__Work item__
Could you find each line of the data below that contains the word "Request" and copy those lines?

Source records
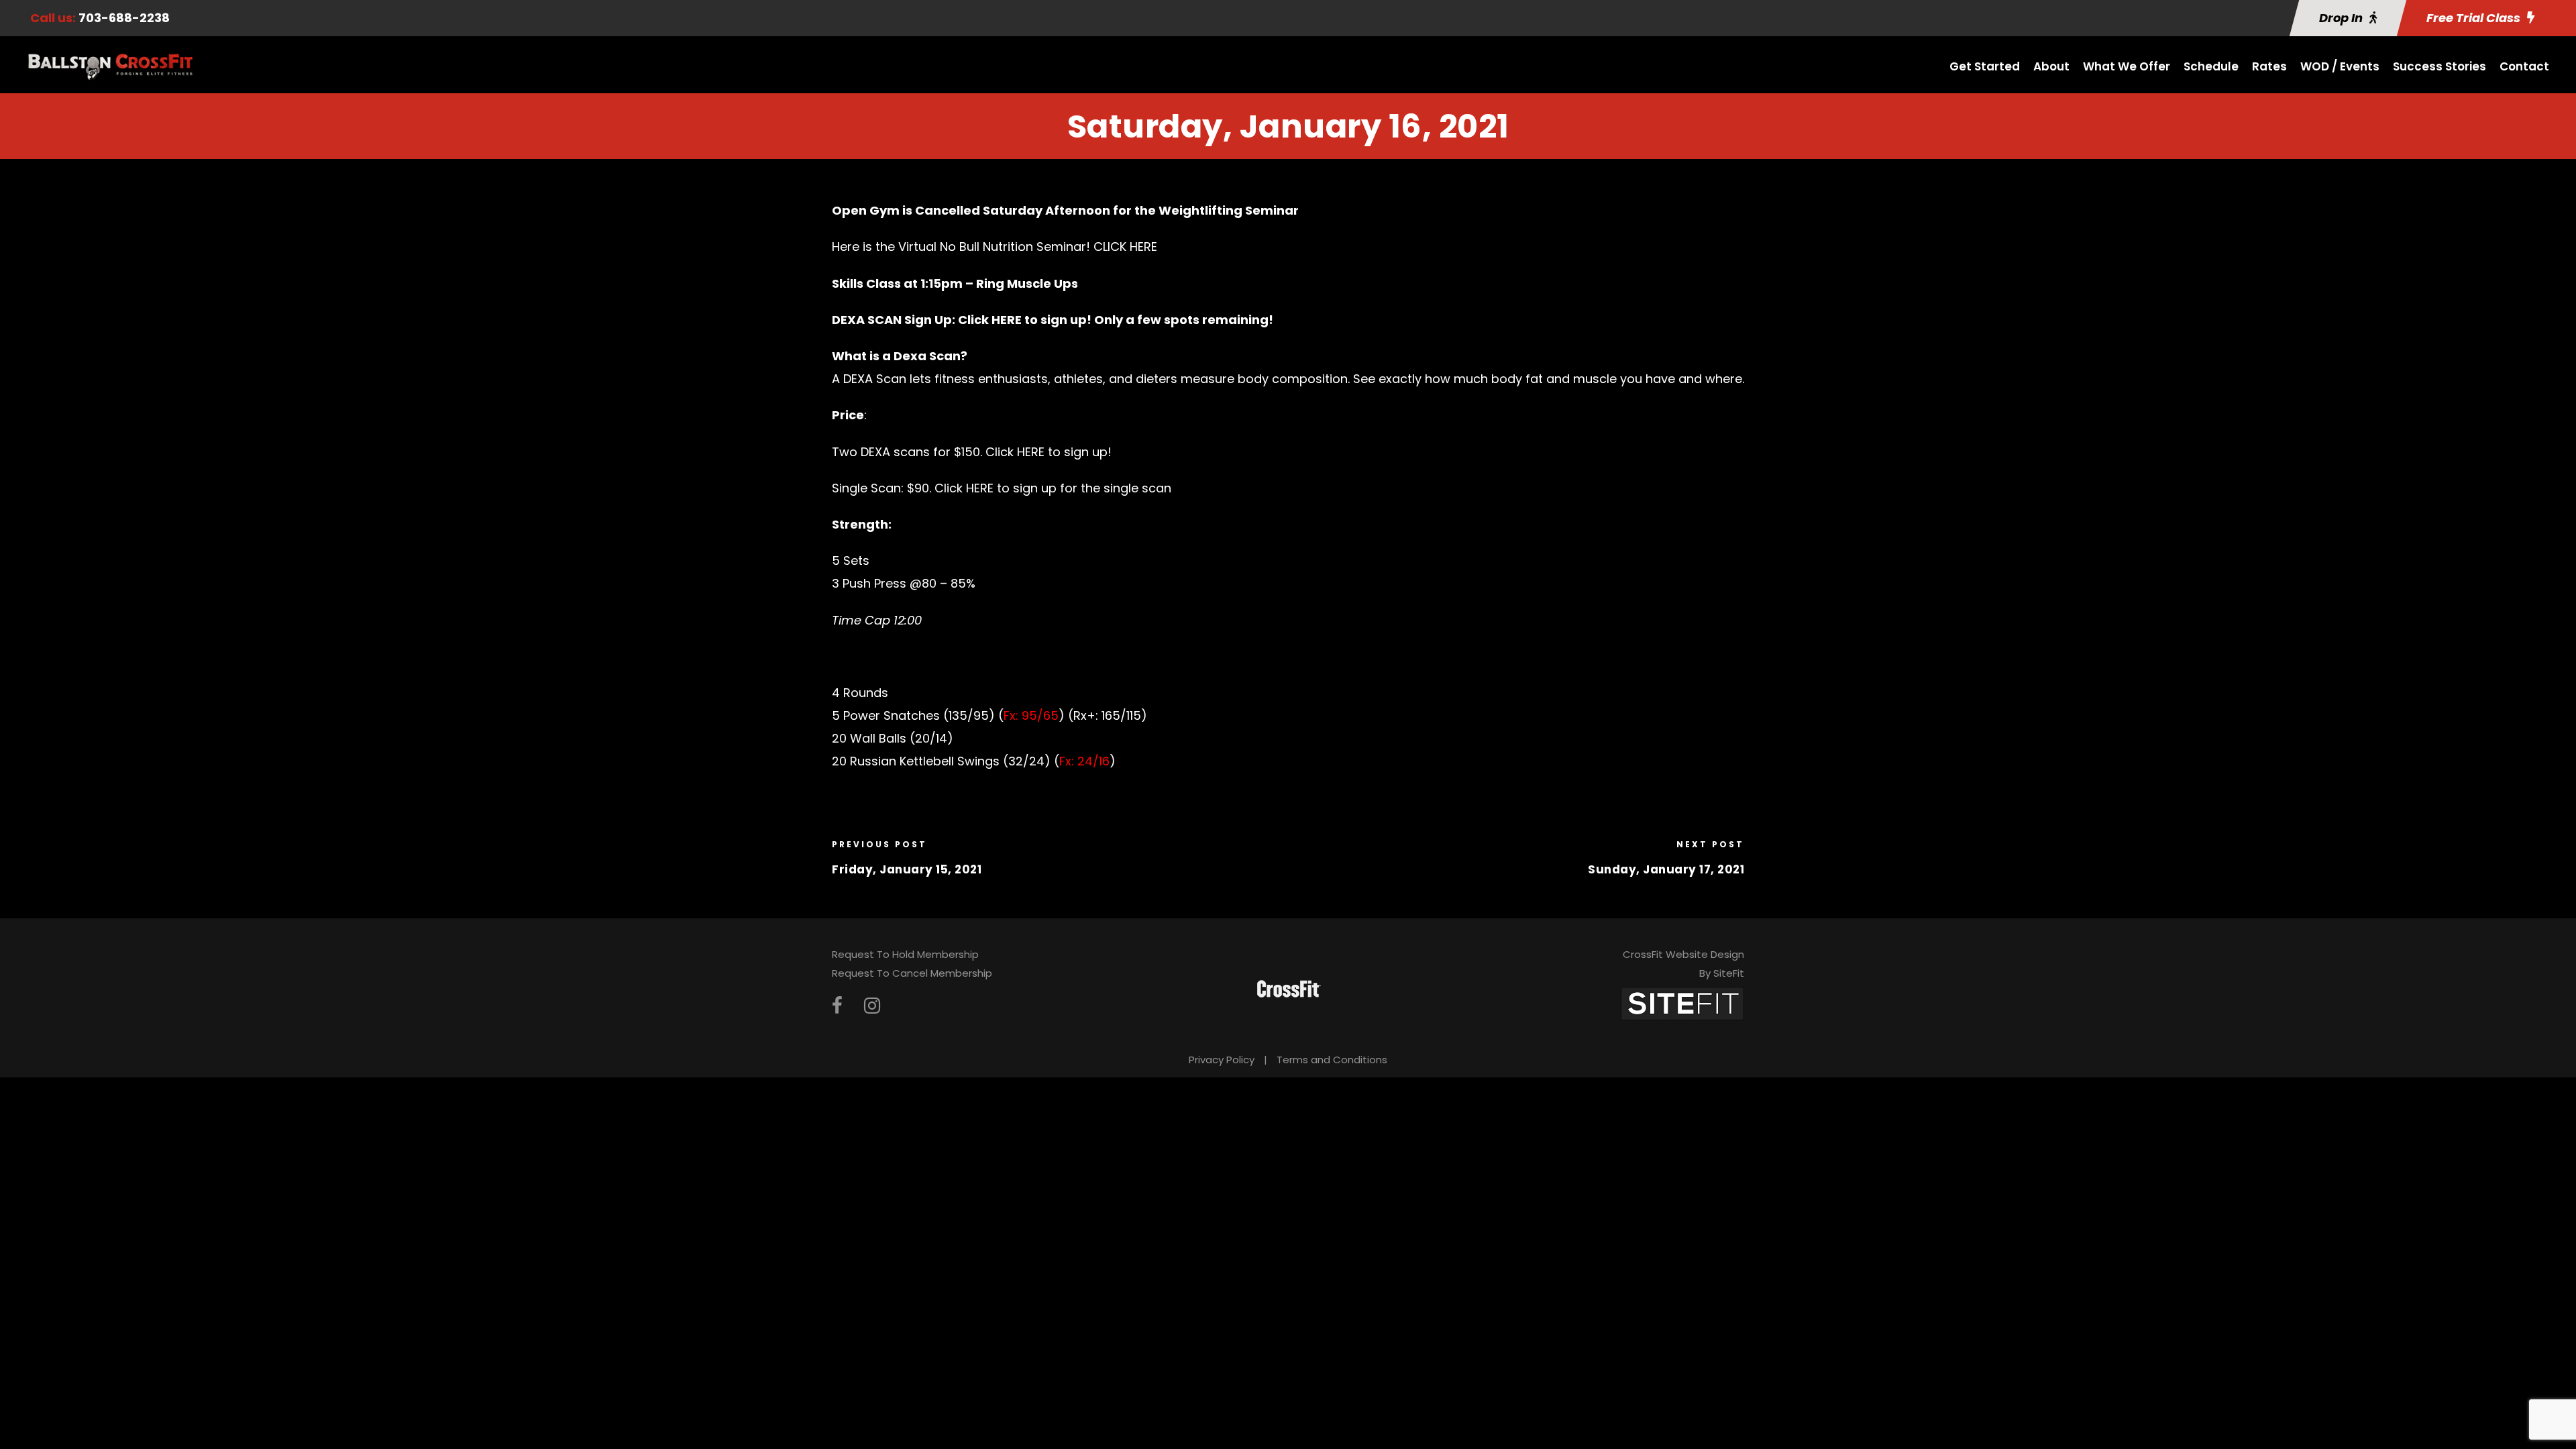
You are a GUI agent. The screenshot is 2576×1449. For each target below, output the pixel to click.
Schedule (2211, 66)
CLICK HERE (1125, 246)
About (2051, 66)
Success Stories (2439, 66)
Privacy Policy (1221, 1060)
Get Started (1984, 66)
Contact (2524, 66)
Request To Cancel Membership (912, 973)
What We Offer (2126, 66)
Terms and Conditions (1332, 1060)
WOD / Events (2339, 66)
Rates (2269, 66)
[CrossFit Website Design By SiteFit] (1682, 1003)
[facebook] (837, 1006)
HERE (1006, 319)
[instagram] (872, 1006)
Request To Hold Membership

__Exercise output__
Request To Cancel Membership (912, 973)
Request To Hold Membership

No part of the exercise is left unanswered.